**Problem to solve**
Copy the rows below word for word, starting at the line with "How do I perform: Click the Market" and ending at the line with "I will pos(95,306).", with both of those lines included.

**Working data**
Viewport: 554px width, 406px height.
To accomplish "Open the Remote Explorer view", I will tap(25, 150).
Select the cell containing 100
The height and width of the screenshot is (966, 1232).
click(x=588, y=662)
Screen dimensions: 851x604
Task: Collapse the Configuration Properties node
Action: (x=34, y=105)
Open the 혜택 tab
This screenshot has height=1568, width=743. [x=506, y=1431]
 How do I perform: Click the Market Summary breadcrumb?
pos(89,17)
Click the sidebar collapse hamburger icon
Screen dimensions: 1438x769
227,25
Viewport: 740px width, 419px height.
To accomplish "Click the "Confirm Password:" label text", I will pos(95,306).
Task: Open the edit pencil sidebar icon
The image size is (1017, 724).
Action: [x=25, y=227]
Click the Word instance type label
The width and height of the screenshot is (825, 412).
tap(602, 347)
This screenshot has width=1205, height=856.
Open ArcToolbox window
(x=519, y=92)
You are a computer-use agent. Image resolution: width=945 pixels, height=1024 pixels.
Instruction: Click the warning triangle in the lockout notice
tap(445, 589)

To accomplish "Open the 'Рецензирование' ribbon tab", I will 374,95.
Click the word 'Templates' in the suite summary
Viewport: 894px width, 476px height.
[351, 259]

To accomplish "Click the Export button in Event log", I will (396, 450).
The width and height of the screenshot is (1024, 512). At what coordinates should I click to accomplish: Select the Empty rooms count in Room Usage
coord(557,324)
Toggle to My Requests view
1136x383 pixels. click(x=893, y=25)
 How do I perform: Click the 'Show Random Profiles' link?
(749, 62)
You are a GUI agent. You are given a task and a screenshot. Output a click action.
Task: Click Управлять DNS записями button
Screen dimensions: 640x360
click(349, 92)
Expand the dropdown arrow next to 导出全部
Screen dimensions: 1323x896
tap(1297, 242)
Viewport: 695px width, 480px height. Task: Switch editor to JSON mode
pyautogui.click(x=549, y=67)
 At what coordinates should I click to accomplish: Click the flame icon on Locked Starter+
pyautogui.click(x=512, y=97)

**Final answer**
 How do I perform: Click the Market Summary breadcrumb?
pos(89,17)
Click the sidebar collapse hamburger icon
Screen dimensions: 1438x769
227,25
Viewport: 740px width, 419px height.
To accomplish "Click the "Confirm Password:" label text", I will pos(95,306).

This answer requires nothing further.